2to3 refactoring [was Re: Tuple parameter unpacking in 3.x]

Sat Oct 11 03:23:41 EDT 2008

On Sun, 05 Oct 2008 17:15:27 +0200, Peter Otten wrote:

> Steven D'Aprano wrote:
> 
>> PEP 3113 offers the following recommendation for refactoring tuple
>> arguments:
>> 
>> def fxn((a, (b, c))):
>>     pass
>> 
>> will be translated into:
>> 
>> def fxn(a_b_c):
>>     (a, (b, c)) = a_b_c
>>     pass
>> 
>> and similar renaming for lambdas.
>> http://www.python.org/dev/peps/pep-3113/
>> 
>> 
>> I'd like to suggest that this naming convention clashes with a very
>> common naming convention, lower_case_with_underscores. That's easy
>> enough to see if you replace the arguments a, b, c above to something
>> more realistic:
>> 
>> def function(vocab_list, (result, flag), max_value)
>> 
>> becomes:
>> 
>> def function(vocab_list, result_flag, max_value)
>> 
>> Function annotations may help here, but not everyone is going to use
>> them in the same way, or even in a way that is useful, and the 2to3
>> tool doesn't add annotations.
>> 
>> It's probably impossible to avoid all naming convention clashes, but
>> I'd like to suggest an alternative which distinguishes between a
>> renamed tuple and an argument name with two words:
>> 
>> def function(vocab_list, (result, flag), max_value):
>>     pass
>> 
>> becomes:
>> 
>> def function(vocab_list, t__result_flag, max_value):
>>     result, flag = t__result_flag
>>     pass
>> 
>> The 't__' prefix clearly marks the tuple argument as different from the
>> others. The use of a double underscore is unusual in naming
>> conventions, and thus less likely to clash with other conventions.
>> Python users are already trained to distinguish single and double
>> underscores. And while it's three characters longer than the current
>> 2to3 behaviour, the length compares favorably with the original tuple
>> form:
>> 
>> t__result_flag
>> (result, flag)
> 
> Let's see what the conversion tool does:
> 
> $ cat tmp.py
> g = lambda (a, b): a*b + a_b
> $ 2to3 tmp.py
> RefactoringTool: Skipping implicit fixer: buffer RefactoringTool:
> Skipping implicit fixer: idioms RefactoringTool: Skipping implicit
> fixer: ws_comma --- tmp.py (original)
> +++ tmp.py (refactored)
> @@ -1,1 +1,1 @@
> -g = lambda (a, b): a*b + a_b
> +g = lambda a_b1: a_b1[0]*a_b1[1] + a_b RefactoringTool: Files that need
> to be modified: RefactoringTool: tmp.py
> 
> So the current strategy is to add a numerical suffix if a name clash
> occurs.

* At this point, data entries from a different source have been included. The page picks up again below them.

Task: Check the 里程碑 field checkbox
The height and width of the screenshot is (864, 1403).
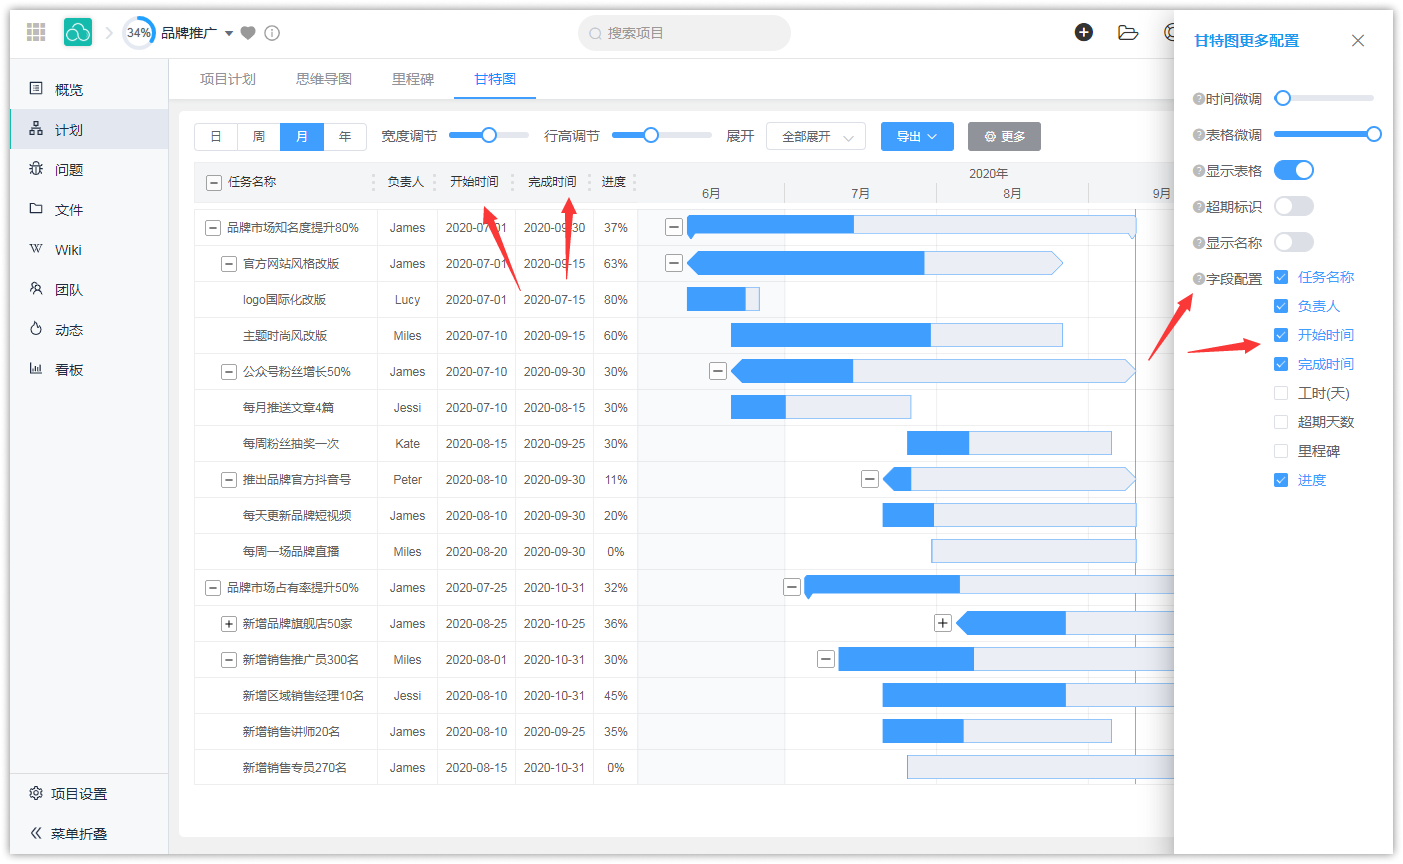Action: pos(1281,451)
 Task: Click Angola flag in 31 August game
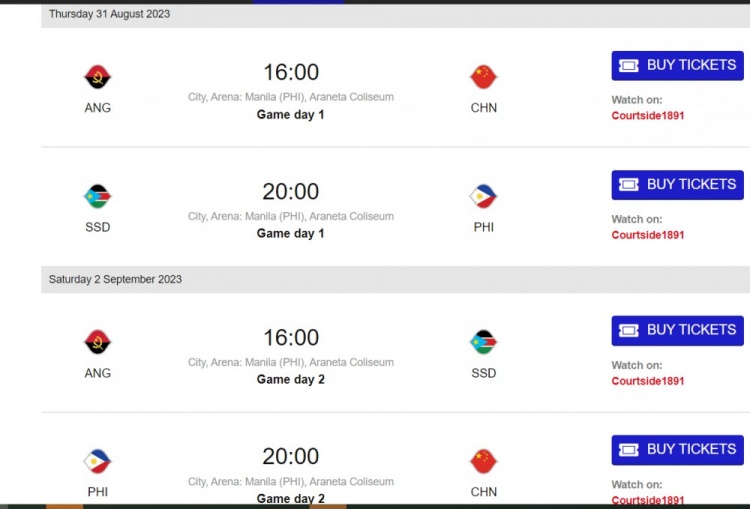tap(98, 77)
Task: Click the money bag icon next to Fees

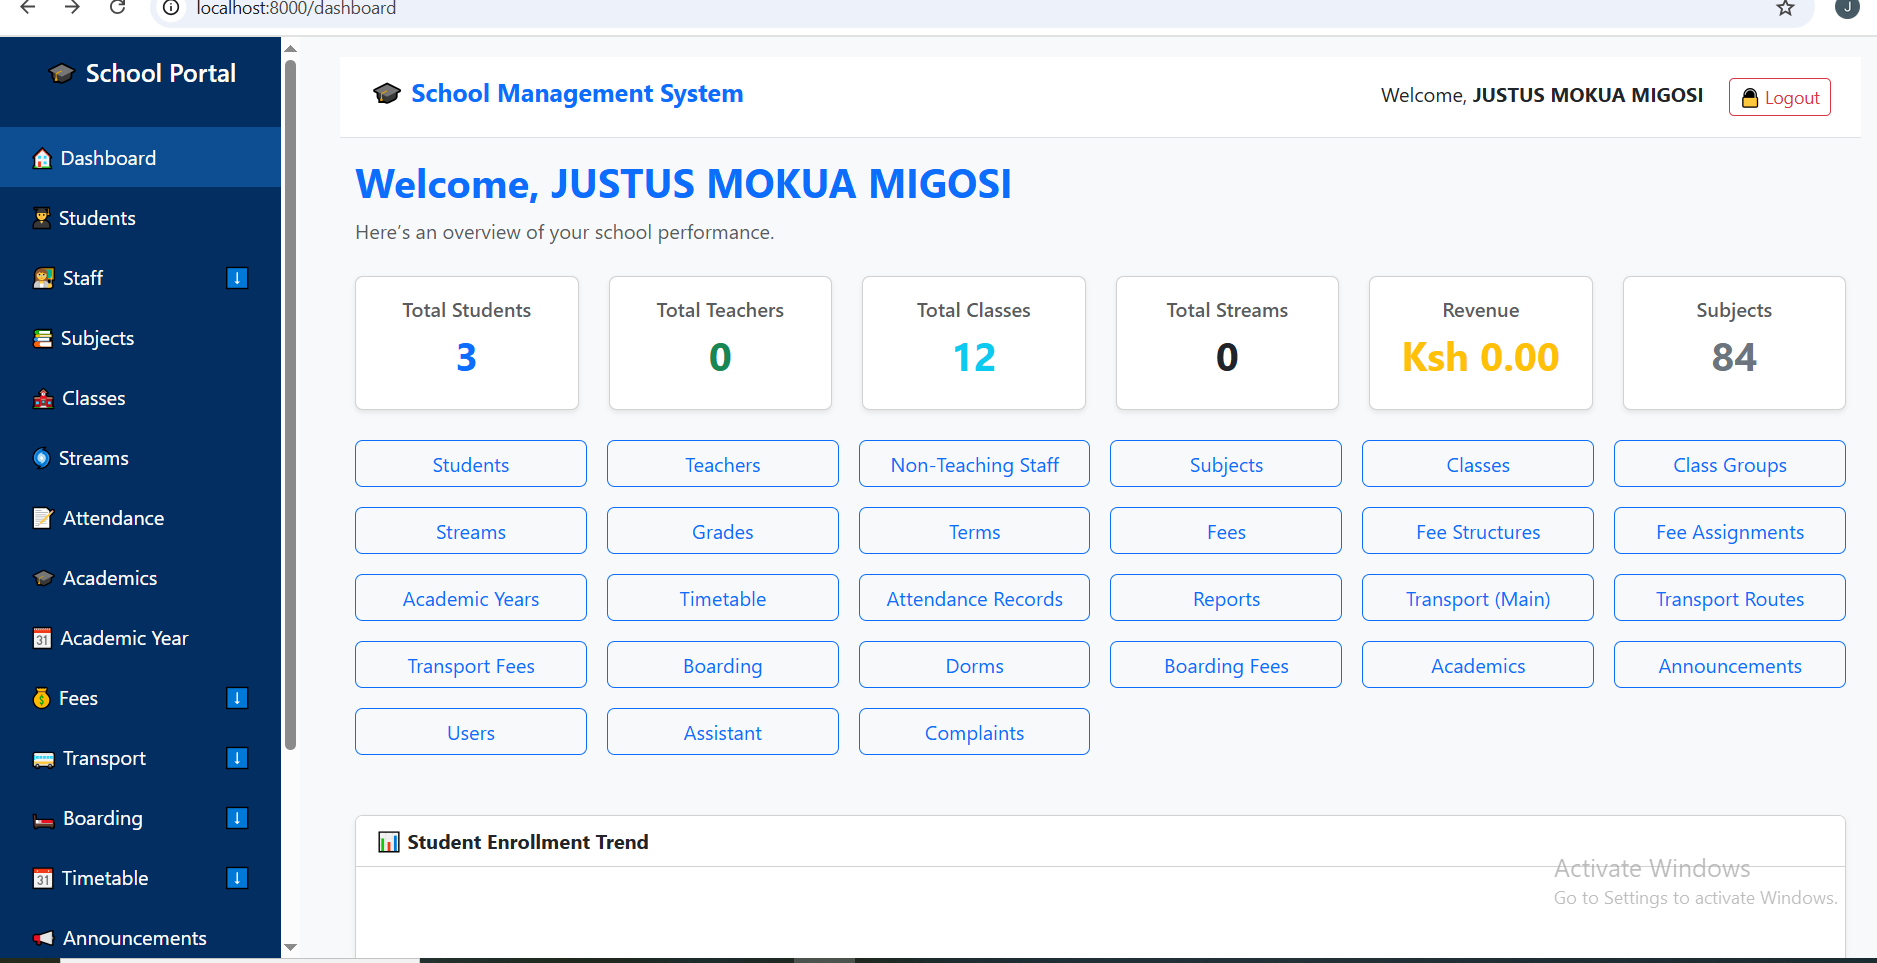Action: point(41,699)
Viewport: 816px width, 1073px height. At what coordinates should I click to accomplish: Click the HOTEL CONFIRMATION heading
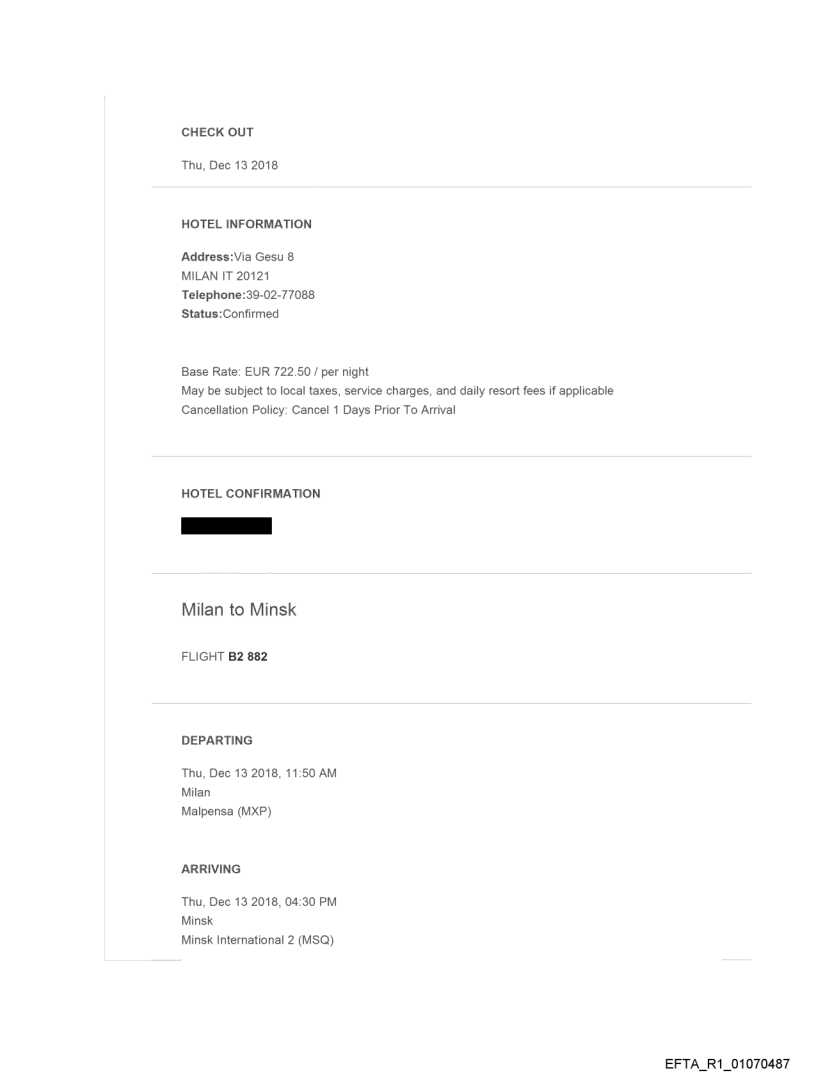pyautogui.click(x=250, y=493)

The fixer clearly isn't in final state as for functions instead
> of lambdas it uses xxx_todo_changeme.
> 
>> What do people think? Is it worth taking this to the python-dev list?
> 
> I suppose that actual clashes will be rare. If there is no clash a_b is
> the best name and I prefer trying it before anything else. I don't
> particularly care about what the fallback should be except that I think
> it should stand out a bit more than the current numerical suffix.
> xxx1_a_b, xxx2_a_b,... maybe?

Possibly you have misunderstood me. I'm not concerned with a clash 
between names, as in the following:

lambda a_b, (a, b): 
maps to -> lambda a_b, a_b: 

as I too expect they will be rare, and best handled by whatever mechanism 
the fixer users to fix any other naming clash.

I am talking about a clash between *conventions*, where there could be 
many argument names of the form a_b which are not intended to be two item 
tuples. 

In Python 2.x, when you see the function signature

def spam(x, (a, b))

it is clear and obvious that you have to pass a two-item tuple as the 
second argument. But after rewriting it to spam(x, a_b) there is no such 
help. There is no convention in Python that says "when you see a function 
argument of the form a_b, you need to pass two items" (nor should there 
be).

But given the deafening silence on this question, clearly other people 
don't care much about misleading argument names.

*wink*

-- 
Steven